POST
/
extract
curl --location 'https://api.mixpeek.com/extract' \
--header 'Authorization: Bearer API_KEY' \
--header 'Content-Type: application/json' \
--data '{
    "file_url": "https://example.com/document.pdf",
    "should_chunk": true
}'
{
  "output": [
    {}
  ],
  "metadata": {}
}

Request

file_url
string

The URL of the document from which content is to be extracted. Provide a direct link to the document you wish to process, allowing Mixpeek to access and analyze its contents. Either file_url or contents must be provided, but not both.

contents
string

The direct textual or base64-encoded content of the document for extraction. Use this field if you prefer to upload document content directly rather than via a URL. Either file_url or contents must be provided, but not both.

should_chunk
boolean

Indicates whether the text should be divided into manageable chunks.
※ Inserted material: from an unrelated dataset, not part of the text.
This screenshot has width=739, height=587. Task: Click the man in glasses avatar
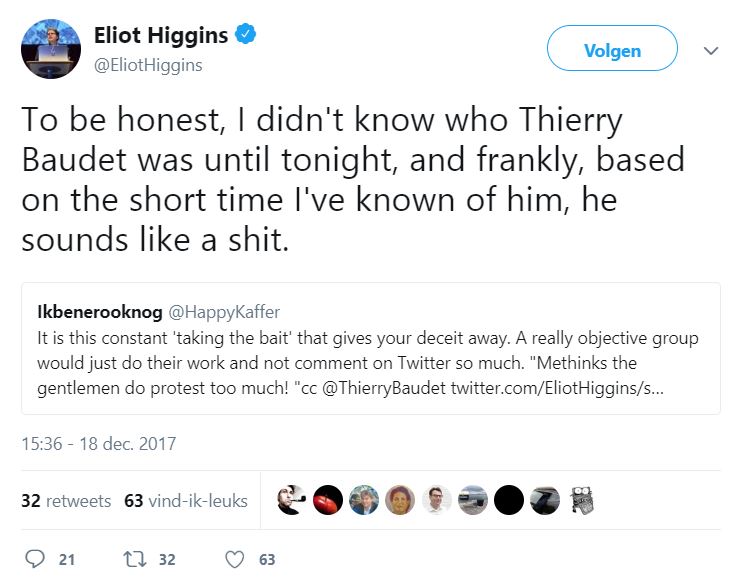tap(436, 500)
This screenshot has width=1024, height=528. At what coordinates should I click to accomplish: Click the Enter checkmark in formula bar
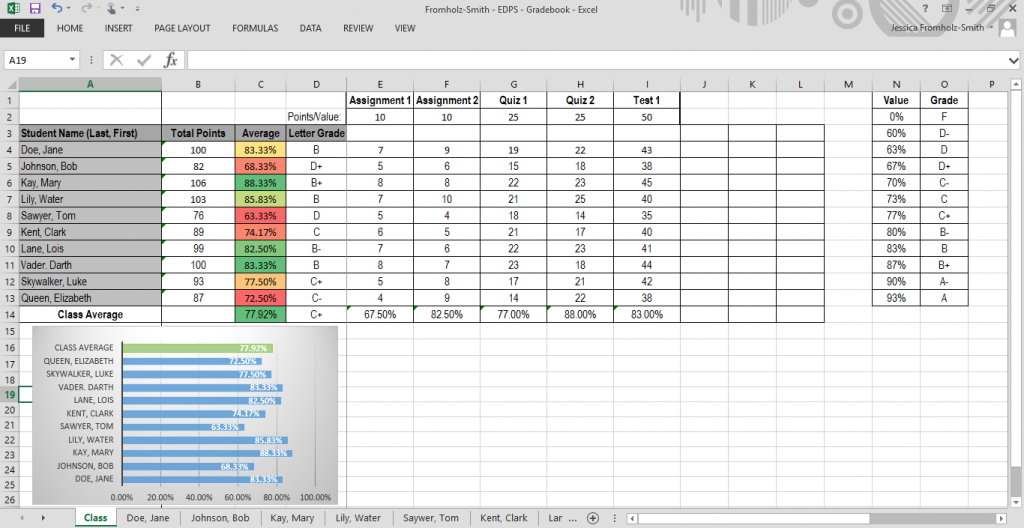click(x=144, y=60)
This can be useful for processing large documents or for applications requiring segmented analysis.

other_parameters
string

Includes additional processing parameters such as clean_text, max_characters_per_chunk, extract_tags, summarize, and format-specific settings (pdf_settings, html_settings, etc.), tailored to enhance the extraction based on the document’s modality and content.

Response

output
array
required

An array of elements extracted from the document. Each element may represent a piece of text, an image description, or other relevant content blocks, along with their metadata like page numbers, languages, and file type.

metadata
object
required

Metadata related to the extraction process, detailing the document type, processing time, and any other pertinent information about the extracted content.